Aldi Talk für Flüchtlinge Aldi wehrt sich gegen Kritik von Verbraucherschützern
Die Verbraucherzentrale Niedersachen berichtet, dass einige Flüchtlinge Probleme haben, Handykarten von Aldi Talk zu aktivieren. Die Firma verweist auf eindeutige Regeln für Anbieter und spricht von "Einzelfällen".
Prepaid-Karten fürs Handy oder Smartphone sind günstig, haben meist keine Vertragslaufzeit und lassen sich bequem mit Guthabenkarten aufladen. Deshalb nutzen auch viele Flüchtlinge in Deutschland solche Prepaid-Angebote.
Seit kurzem jedoch ist es durch eine Maßnahme der Bundesregierung aufwendiger geworden, neue Karten einsatzbereit zu bekommen.
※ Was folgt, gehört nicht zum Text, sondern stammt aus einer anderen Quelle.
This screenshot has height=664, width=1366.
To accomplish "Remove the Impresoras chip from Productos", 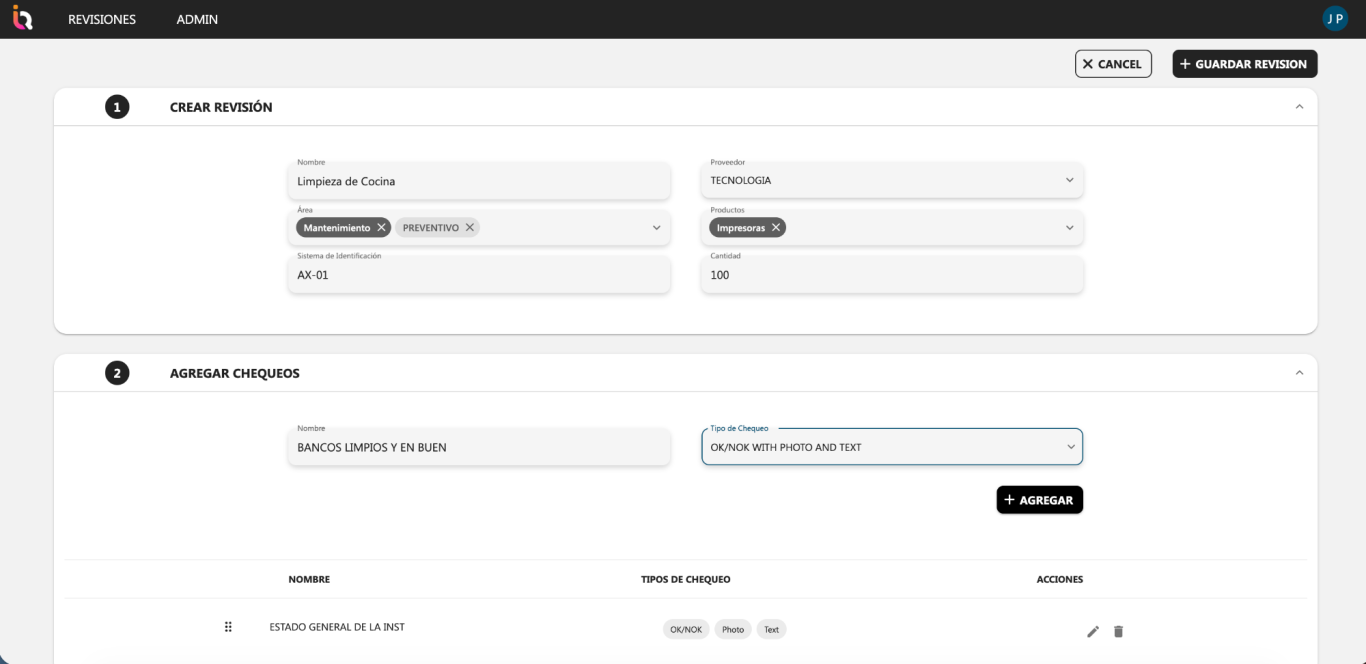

Das gilt prinzipiell für alle Menschen in Deutschland, da man die Karten seit Juli nicht mehr anonym kaufen kann. Für Flüchtlinge ist es aber offenbar besonders schwierig, die neuen Aktivierungsprozeduren erfolgreich zu meistern.
Die Verbraucherzentrale Niedersachen hat sich nun den Anbieter Aldi Talk herausgegriffen, um dessen Vorgehen zu kritisieren. "Flüchtlingshelfer haben sich bei uns gemeldet, da Geflüchtete die bei Aldi gekauften Sim-Karten nicht aktivieren konnten", wird in einer Pressemitteilung Marvin Momberg zitiert, der Koordinator des Projekts "Verbraucherschutz für Flüchtlinge".
Der Verbraucherzentrale zufolge besteht das Problem darin, dass die bei Aldi Talk eingesetzten Verfahren zur Identifizierung keine Dokumente wie eine Aufenthaltsgestattung verarbeiten können. Die Aktivierung der Sim-Karte sei so für viele Flüchtlinge nicht möglich, "das gekaufte Prepaid-Paket nutzlos".
"Keine Personengruppen ausschließen"
Aber ist tatsächlich so? Auf eine SPIEGEL-Anfrage heißt es von einem Vertreter von Aldi Nord und Süd zunächst, "dass wir keine Personengruppen von unseren angebotenen Aldi-Talk-Diensten ausschließen". Seit dem 1. Juli sei man aber - wie andere Händler auch - zur Identitätsprüfung verpflichtet. Eines von mehreren angebotenen Verfahren zur Identifizierung ist das beliebte Video-Ident-Verfahren, bei dem Kunden per Video-Chat von daheim aus ihre Ausweisdokumente präsentieren.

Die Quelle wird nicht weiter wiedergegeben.